# [Vorliegender Text]

*****

Traffic

USA 2001 (Traffic) Regie Steven Soderbergh, 147 Min. FSK ab 16

O.k., "Traffic" ist ein spannender Film, aber nicht unbedingt ein Thriller, denn das will er gar nicht sein. Das Erstaunliche an "Traffic" ist, in der Verpackung eines ungewöhnlichen, packenden Spielfilms kommt er so informativ wie eine Dokumentation daher, die einen Querschnitt durch alle Ebenen der amerikanischen Drogenproblematik bietet. Soderberghs neustes, mit vier Oscars prämiertes Meisterwerk nach "Out of Sight" mit George Clooney und "Erin Brockovich" mit Julia Roberts funktioniert wie die Filme von Robert Altman über ein ganzes Bouquet von Geschichten und Figuren. Gespielt wird das Ganze von einem gewaltigen Staraufgebot, ja mit Michael Douglas und Catherine Zeta-Jones sind gleich ganze Starfamilien dabei. Regisseur Steven Soderbergh ("Sex, Lügen und Video") traf eine eindrucksvoll gute Auswahl bis in die kleinen Nebenrollen hinein. Dass seine Bildgestaltung faszinierend und fesselnd ist, weiß man mittlerweile. Diesmal nahm er selber die Kamera in die Hand, schuf Spannung mit unruhigen Aufnahmen und ordnete die gesellschaftlichen Bereiche mit einer Farbcodierung. Während das mexikanische Drogenkarussell gelblich getönt ist, strahlt der Bereich von Administration und Politik in kaltem Blau.

*****

Zitieren Sie die obige Filmkritik zu „Traffic“ vollständig und ohne jede Abweichung.

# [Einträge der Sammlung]
*****

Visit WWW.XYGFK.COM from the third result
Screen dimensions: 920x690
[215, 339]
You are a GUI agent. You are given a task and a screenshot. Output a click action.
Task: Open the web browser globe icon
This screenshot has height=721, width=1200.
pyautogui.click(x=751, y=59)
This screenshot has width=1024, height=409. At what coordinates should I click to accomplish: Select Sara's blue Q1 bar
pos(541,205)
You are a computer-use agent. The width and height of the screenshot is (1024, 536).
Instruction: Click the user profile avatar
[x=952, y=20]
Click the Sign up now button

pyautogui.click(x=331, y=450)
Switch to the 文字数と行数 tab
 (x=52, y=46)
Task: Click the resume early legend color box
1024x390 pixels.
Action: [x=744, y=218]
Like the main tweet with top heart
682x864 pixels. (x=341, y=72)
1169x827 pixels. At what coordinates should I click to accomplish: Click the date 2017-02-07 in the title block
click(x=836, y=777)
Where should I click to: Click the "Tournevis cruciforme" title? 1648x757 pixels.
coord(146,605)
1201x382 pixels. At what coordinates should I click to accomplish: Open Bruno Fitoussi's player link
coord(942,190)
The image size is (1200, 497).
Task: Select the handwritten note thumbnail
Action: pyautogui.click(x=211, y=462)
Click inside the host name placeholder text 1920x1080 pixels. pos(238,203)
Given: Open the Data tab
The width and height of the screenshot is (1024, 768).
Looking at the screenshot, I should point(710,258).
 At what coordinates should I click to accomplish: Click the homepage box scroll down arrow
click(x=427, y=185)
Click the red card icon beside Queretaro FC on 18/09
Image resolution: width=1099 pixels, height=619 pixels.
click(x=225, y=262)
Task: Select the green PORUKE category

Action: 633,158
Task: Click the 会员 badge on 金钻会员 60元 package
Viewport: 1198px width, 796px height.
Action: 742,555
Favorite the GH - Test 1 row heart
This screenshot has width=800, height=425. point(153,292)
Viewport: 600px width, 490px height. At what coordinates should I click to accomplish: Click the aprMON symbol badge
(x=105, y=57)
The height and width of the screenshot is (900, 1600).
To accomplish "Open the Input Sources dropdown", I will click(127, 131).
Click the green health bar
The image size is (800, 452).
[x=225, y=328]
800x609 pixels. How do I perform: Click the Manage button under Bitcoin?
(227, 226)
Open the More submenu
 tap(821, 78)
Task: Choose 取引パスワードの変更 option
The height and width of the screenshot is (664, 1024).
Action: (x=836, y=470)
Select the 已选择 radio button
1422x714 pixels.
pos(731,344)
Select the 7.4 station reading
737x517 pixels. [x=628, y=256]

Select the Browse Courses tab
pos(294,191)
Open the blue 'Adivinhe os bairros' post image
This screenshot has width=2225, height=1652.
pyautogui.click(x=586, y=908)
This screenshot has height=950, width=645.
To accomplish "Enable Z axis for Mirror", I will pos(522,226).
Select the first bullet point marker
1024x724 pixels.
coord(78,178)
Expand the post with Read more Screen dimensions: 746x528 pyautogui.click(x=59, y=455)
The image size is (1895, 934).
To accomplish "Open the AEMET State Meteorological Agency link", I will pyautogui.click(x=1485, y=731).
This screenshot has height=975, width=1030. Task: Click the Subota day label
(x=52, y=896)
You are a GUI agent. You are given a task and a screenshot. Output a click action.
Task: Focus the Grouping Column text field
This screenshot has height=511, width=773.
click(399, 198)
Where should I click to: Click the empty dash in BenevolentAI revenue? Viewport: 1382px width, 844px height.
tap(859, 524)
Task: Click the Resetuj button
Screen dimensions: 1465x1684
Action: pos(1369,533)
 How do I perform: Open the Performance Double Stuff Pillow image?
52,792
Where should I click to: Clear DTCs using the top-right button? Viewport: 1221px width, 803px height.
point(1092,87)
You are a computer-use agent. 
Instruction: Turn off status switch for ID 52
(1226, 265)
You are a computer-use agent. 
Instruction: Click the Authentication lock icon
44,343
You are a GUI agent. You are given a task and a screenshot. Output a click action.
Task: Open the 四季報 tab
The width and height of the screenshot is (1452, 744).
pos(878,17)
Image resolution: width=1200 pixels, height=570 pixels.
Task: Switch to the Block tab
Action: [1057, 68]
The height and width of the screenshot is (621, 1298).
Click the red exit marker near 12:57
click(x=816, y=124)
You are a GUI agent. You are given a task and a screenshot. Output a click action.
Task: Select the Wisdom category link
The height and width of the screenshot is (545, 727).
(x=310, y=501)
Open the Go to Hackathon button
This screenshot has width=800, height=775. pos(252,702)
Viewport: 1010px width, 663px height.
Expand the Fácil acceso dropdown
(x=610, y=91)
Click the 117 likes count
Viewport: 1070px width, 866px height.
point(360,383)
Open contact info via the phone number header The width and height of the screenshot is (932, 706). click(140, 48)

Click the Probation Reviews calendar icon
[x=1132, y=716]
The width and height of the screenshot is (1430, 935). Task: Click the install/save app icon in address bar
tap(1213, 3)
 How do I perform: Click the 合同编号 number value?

*****

# [Lösung der Aufgabe]
Traffic

USA 2001 (Traffic) Regie Steven Soderbergh, 147 Min. FSK ab 16

O.k., "Traffic" ist ein spannender Film, aber nicht unbedingt ein Thriller, denn das will er gar nicht sein. Das Erstaunliche an "Traffic" ist, in der Verpackung eines ungewöhnlichen, packenden Spielfilms kommt er so informativ wie eine Dokumentation daher, die einen Querschnitt durch alle Ebenen der amerikanischen Drogenproblematik bietet. Soderberghs neustes, mit vier Oscars prämiertes Meisterwerk nach "Out of Sight" mit George Clooney und "Erin Brockovich" mit Julia Roberts funktioniert wie die Filme von Robert Altman über ein ganzes Bouquet von Geschichten und Figuren. Gespielt wird das Ganze von einem gewaltigen Staraufgebot, ja mit Michael Douglas und Catherine Zeta-Jones sind gleich ganze Starfamilien dabei. Regisseur Steven Soderbergh ("Sex, Lügen und Video") traf eine eindrucksvoll gute Auswahl bis in die kleinen Nebenrollen hinein. Dass seine Bildgestaltung faszinierend und fesselnd ist, weiß man mittlerweile. Diesmal nahm er selber die Kamera in die Hand, schuf Spannung mit unruhigen Aufnahmen und ordnete die gesellschaftlichen Bereiche mit einer Farbcodierung. Während das mexikanische Drogenkarussell gelblich getönt ist, strahlt der Bereich von Administration und Politik in kaltem Blau.